Tuesday, July 8, 2014

34.) A Free Lunch!

Do you love sanding?

No?  Are you sure?  Want to think it over at little more carefully before you reply?

Okay. Alright. I don't love it either. But it is and probably always will be a critical part of boat work. So that's why this humble boat restorer decided to invest four hours of his day today attending a free seminar focused exclusively on the topic of sanding. It was sponsored by Stiles, a Michigan-based machinery company, hosted by a cabinet shop in Greenpoint, and attended by a representative from 3M.

Overall, the session was kind of disappointing. I learned much more about sanding technique several years ago by spending half an hour with Carl at McMichael's Yacht Yard in Mamaroneck. Carl is a real treasure. He transforms sanding into something approaching an art form. He doesn't use machines or sanding blocks, but instead folds a piece of sandpaper carefully in his palm and goes to work, letting his trained hands feel the highs and lows he needs to even out with the paper. He also feels the resistance of the paper as it scratches the surface, information that tells him how close he is to being able to move to a higher grade. He focuses on one small area at a time and doesn't move on to the next until he has the object of his current focus finished. He does amazing work that I can't duplicate in either speed or quality no matter how hard I try. His level of patience and discipline are superhero qualities to me. I'm patient, too, but if sanding were a sport I'd be on the junior farm team and Carl would be on the starting lineup on a pro team. 

I did learn something at the event that I had never heard before that I think is worth passing on. It's this: As soon as it is freshly sanded, wood that's newly exposed to air begins to oxidize. Within 24 to 48 hours, it's composition is affected and starts to change. This matters because it affects the ability of a finish to penetrate the wood fibers, impacting the appearance of a finish (especially a stain, varnish, sealer—or anything transparent) as well as the adhesion of the coating.

The bottom line: don't let 24 hours elapse between the time you finish sanding something (whether it's a mahogany tiller or a hardwood floor) and the first coat of finish. The 3M guy said that cabinet makers who complain about the results they get in the finishing room often end up revealing that they typically complete construction on Friday and begin the finishing process on Monday. Big mistake.

If in doubt, MMM suggest you try the drip test. Put droplets of water on your sanded wood and see if the droplets disperse and penetrate the wood or if they tend to sit intact on the surface. If the latter happens, the oxidation has become a problem and will lead to things like stain blotches on a beautiful piece of hard maple.

A piece of sandpaper rated 36 is not exactly interchangeable with one rated P36.
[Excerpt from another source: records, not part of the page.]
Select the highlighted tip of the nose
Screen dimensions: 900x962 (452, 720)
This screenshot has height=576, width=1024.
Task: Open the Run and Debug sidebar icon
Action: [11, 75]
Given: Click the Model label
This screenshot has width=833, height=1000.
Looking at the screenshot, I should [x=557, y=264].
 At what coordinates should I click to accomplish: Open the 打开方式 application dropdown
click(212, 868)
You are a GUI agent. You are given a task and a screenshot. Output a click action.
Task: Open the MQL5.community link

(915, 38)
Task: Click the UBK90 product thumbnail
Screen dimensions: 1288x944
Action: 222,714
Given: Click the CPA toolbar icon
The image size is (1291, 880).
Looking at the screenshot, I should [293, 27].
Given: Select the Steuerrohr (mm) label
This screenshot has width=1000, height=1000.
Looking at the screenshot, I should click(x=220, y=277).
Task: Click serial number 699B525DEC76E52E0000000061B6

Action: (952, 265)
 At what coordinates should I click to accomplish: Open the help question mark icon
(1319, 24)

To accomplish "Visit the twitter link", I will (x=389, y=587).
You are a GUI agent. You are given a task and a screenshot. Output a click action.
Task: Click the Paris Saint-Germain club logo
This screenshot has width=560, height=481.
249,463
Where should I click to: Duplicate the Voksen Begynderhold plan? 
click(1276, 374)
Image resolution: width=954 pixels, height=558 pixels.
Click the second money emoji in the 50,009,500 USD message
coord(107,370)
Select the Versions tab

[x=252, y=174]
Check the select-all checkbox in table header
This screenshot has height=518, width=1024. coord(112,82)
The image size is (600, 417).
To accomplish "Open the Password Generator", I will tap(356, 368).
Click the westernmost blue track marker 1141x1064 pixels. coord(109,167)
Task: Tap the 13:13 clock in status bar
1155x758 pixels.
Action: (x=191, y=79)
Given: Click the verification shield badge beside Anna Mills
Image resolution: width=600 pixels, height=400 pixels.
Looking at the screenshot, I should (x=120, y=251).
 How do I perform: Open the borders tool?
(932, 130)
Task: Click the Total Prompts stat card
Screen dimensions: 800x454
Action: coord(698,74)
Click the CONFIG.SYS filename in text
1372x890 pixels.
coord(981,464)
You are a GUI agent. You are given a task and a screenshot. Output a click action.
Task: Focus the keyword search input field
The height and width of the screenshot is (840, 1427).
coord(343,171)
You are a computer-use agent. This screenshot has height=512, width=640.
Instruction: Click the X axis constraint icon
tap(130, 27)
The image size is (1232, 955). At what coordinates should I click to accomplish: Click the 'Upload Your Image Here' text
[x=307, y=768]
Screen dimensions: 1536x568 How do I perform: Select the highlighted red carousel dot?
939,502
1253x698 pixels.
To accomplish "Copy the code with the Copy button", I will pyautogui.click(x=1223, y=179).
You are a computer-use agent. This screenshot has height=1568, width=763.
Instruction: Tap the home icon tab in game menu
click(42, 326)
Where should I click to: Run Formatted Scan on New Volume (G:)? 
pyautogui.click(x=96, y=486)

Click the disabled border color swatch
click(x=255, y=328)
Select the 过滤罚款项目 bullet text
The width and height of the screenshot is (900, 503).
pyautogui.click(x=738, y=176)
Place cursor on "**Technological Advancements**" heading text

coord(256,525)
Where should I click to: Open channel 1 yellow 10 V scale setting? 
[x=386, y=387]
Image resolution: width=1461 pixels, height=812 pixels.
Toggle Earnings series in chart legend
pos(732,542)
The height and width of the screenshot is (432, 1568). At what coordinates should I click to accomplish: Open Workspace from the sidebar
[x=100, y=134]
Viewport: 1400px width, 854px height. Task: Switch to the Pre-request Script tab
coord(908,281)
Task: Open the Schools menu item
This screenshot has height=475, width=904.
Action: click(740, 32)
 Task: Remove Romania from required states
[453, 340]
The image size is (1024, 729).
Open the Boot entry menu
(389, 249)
Another thing I suspected but didn't know for sure is that a regular 220 grit sandpaper is different from P220 paper. The ratings with the P follow the European numbering system, which has been gaining in popularity. They are not radically different, but they are different. (I don't know if that's because Europeans measure the grain count metrically rather than Imperially. I do know that the ratings for U.S.-made sandpaper relates to the number of tiny pieces of crushed rock glued to the paper per square inch. A 220 paper has 380 fewer pieces of rock on it per square inch than a 600 paper.)  There's also some new measurement system I didn't pay much attention to in which the finest paper is rated 1 and everything courser has a correspondingly higher number.   If you want to see how this confusion plays out, click on this link: http://www.mibnet.se/home-improvement/sandpaper-grit-size-comparison-between-european-and-us-standards.html  It might help you get your ps straight, if not your qs.

The final thing I learned is that 3M has developed a new sandpaper that is somewhat revolutionary (in the sanding world at least). It contains a new abrasive made of a ceramic mineral that has two advantages: first, unlike the particles on regular sandpaper, the abrasive is identically sized and shaped; second, the tiny bits of stuff that scratch gradually break down in a controlled manner forming sharp new peaks that keeps the sandpaper working.

From 3M literature: "The secret lies in the revolutionary precision-shaped ceramic grain technology pioneered by 3M. As the triangular shaped grain 
wears, it continuously fractures to form sharp points and edges that 
slice through metal, wear evenly and provide super-long life and 
consistency at any grinding pressure."

The new sandpaper is made of a ceramic mineral and the new brand is something 3M is calling "Cubritron II."  (I have no idea what happened to the first Cubitron).



"This is already a game changer in the metalworking world," the 3M guy declared—and I think that's probably at least mostly true, mind-blowing as it may be. At the moment, the new paper is available only in very rough grits for wood: 36, 60 and 80. But I plan to try to get my hands on some, try it out, and report on the results. There were no free samples at the sanding seminar (I am still shaking my head that I voluntarily went to such an event). But I did get a free roast beef sandwich.